The memory may include forms of volatile memory in a computer readable medium, RAM and/or non-volatile memory, such as ROM or Flash RAM. The memory is an example of a computer-readable medium.
Computer-readable media, including both non-transitory and non-transitory, removable and non-removable media, may implement information storage by any method or technology. The information may be computer readable instructions, data structures, modules of a program, or other data. The computer readable storage medium may be ROM, Programmable Read-Only Memory (PROM), Erasable Programmable Read-Only Memory (EPROM), Electrically Erasable Programmable Read-Only Memory (Electrically Erasable Programmable Read-Only Memory,
EEPROM), magnetic Random Access Memory (FRAM), Flash Memory (Flash Memory), magnetic surface Memory, optical disk, or Compact Disc Read-only Memory (CD-ROM); or flash memory or other memory technology, CD-ROM, Digital Versatile Disks (DVD) or other optical storage, magnetic cassettes, magnetic tape, magnetic disk storage or other magnetic storage devices, or any other non-transmission medium which can be used to store information and which can be accessed by a computing device; but may also be various electronic devices such as mobile phones, computers, tablet devices, personal digital assistants, etc., that include one or any combination of the above-mentioned memories.
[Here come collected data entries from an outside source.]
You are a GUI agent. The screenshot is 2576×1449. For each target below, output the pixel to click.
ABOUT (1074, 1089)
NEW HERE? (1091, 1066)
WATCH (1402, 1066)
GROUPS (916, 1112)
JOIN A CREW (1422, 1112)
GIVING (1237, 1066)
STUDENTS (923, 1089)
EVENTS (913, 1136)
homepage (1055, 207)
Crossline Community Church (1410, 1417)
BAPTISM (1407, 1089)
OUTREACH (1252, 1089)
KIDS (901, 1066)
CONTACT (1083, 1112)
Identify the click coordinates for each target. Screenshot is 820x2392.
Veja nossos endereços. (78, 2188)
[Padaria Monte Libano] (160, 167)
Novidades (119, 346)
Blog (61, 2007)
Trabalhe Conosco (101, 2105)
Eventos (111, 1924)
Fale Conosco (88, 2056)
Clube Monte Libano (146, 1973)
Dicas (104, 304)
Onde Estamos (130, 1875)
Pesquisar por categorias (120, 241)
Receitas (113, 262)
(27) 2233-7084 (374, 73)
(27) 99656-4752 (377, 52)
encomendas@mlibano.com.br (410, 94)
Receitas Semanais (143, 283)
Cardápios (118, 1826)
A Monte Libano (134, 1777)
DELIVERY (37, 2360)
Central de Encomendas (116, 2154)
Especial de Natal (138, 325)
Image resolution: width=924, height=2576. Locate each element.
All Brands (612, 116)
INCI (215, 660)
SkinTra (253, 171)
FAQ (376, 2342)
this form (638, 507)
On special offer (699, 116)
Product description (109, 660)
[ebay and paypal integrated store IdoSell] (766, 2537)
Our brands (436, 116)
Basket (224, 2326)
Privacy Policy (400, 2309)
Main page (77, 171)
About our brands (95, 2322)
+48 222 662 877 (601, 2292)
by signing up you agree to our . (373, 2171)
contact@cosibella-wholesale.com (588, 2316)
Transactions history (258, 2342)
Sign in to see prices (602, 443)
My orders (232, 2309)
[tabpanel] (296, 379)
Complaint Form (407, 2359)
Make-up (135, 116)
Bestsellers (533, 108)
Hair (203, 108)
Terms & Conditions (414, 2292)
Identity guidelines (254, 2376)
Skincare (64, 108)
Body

As defined herein, a computer readable medium does not include a transitory computer readable medium such as a modulated data signal and a carrier wave.
It should also be noted that the terms "comprises," "comprising," or any other variation thereof, are intended to cover a non-exclusive inclusion, such that a process, method, article, or apparatus that comprises a list of elements does not include only those elements but may include other elements not expressly listed or inherent to such process, method, article, or apparatus. Without further limitation, an element defined by the phrase "comprising an … …" does not exclude the presence of other identical elements in the process, method, article, or apparatus that comprises the element.
As will be appreciated by one skilled in the art, embodiments of the present invention may be provided as a method, system, or computer program product. Accordingly, the present invention may take the form of an entirely hardware embodiment, an entirely software embodiment or an embodiment combining software and hardware aspects. Furthermore, the present invention may take the form of a computer program product embodied on one or more computer-usable storage media (including, but not limited to, disk storage, CD-ROM, optical storage, and the like) having computer-usable program code embodied therein.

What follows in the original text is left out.